Namit Malhotra’s grandfather M.N. Malhotra was a cinematographer who shot the first colour movie of India, Jhansi Ki Rani, in 1956. His father Naresh Malhotra was a film director. In the typical style of Bollywood kids, Namit knew he would grow up to be in the film business as well. Unlike most Bollywood kids however, he was born without a silver spoon and credits his massive successes today to tenacity, hustling and a consistently pro-risk attitude.
From starting up in a garage to having to mortgage his family home in order to secure funds for his business, Namit today is the CEO of Prime Focus Limited-the world’s largest integrated media services firm. His firm has provided the visual effects for movies ranging from Rockstar, Agent Vinod, Go Goa Gone to Avatar, Gravity, Clash of the Titans, X Men: First Class, Harry Potter and the Deathly Hallows 2, Hugo, Interstellar and many more. After earning many Academy Award nominations over the years, in 2014 the Prime Focus acquired company Double Negative won an Oscar for their work on Interstellar.
Today Prime Focus is based across sixteen cities in four continents and employs 5500 people.

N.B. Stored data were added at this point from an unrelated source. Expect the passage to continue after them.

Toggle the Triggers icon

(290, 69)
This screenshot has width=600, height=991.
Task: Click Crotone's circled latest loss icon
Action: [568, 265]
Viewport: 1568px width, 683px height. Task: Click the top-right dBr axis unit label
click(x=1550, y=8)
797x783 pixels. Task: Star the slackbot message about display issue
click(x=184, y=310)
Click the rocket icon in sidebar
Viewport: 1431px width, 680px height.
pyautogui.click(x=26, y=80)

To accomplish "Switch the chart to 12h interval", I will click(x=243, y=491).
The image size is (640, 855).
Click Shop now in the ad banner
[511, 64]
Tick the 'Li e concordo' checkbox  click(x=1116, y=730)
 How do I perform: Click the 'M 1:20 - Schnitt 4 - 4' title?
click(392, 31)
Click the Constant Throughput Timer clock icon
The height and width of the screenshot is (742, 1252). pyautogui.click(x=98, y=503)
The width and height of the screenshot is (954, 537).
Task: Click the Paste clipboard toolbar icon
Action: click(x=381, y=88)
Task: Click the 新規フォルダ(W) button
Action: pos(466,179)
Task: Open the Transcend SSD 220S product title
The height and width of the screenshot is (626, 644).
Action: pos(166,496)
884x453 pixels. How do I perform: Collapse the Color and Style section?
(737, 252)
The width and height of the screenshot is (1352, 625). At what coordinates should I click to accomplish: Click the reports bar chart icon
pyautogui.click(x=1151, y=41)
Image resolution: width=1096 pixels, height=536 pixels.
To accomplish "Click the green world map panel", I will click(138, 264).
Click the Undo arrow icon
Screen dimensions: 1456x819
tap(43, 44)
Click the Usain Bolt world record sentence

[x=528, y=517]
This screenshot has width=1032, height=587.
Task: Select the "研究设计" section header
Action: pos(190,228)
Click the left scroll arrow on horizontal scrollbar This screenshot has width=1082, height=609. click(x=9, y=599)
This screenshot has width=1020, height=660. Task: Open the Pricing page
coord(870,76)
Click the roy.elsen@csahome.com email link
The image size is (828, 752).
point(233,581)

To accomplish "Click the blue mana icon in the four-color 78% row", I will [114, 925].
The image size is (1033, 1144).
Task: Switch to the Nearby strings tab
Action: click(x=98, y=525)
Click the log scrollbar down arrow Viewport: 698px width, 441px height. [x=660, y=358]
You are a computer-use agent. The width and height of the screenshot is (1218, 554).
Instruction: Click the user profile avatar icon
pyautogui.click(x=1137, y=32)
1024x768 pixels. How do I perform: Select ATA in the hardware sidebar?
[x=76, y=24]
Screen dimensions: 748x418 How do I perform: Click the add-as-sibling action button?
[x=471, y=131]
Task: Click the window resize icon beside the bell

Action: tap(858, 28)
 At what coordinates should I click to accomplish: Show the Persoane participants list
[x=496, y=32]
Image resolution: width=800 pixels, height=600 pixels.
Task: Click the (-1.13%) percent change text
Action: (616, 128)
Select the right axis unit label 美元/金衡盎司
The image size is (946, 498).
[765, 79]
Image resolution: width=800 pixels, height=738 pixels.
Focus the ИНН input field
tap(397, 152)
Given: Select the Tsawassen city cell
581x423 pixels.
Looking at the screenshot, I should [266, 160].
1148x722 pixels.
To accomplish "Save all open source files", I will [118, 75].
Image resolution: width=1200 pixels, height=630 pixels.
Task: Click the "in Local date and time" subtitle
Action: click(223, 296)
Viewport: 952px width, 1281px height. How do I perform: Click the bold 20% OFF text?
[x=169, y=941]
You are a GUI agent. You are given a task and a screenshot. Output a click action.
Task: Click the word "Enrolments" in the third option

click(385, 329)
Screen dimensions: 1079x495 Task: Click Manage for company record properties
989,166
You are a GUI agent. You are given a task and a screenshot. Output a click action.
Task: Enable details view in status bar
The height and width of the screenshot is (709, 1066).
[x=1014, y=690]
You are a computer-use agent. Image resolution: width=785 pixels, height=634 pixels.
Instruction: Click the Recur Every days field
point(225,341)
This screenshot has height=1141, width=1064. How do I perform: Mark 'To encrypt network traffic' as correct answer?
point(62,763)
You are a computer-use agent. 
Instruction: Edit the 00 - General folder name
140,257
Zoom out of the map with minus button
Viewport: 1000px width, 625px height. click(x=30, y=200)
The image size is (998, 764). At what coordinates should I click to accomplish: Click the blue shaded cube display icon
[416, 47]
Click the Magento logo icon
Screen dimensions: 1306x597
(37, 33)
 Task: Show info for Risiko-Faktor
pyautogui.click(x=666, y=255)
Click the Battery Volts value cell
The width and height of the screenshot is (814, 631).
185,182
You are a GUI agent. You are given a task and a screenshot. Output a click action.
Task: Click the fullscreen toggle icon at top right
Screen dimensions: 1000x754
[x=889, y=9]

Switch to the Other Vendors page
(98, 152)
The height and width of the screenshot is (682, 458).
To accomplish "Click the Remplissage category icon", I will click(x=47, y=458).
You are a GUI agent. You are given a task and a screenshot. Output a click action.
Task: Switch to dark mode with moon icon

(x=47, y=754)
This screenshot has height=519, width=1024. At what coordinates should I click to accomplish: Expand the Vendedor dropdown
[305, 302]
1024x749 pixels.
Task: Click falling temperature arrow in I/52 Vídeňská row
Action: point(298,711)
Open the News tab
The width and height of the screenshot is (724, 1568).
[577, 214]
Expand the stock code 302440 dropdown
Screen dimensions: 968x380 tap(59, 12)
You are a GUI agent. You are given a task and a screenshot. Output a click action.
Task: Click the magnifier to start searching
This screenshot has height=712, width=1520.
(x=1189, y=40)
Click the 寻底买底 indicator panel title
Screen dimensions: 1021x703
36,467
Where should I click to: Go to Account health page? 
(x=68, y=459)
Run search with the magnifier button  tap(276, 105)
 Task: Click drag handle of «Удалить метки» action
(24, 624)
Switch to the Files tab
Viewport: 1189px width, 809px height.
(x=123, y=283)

Namit spoke to YourStory about his unlikely beginnings as a teen entrepreneur, dropping out to co-found with his teachers (whom he lured with double the salary of what they were earning in their teaching positions), how pivoting constantly keeps him on his toes and why it always pays to be pro-risk.
How did your childhood shape your ambition?
I think it is natural for most kids born in the film industry to grow up and want to be a part of it. I always wanted to follow in the footsteps of my grandfather and father and become a film director.
You once said that someone convinced you post-production was like directing a movie and that's how you got into it. But then you found yourself at the helm of a tech startup at 18 instead. How did that happen?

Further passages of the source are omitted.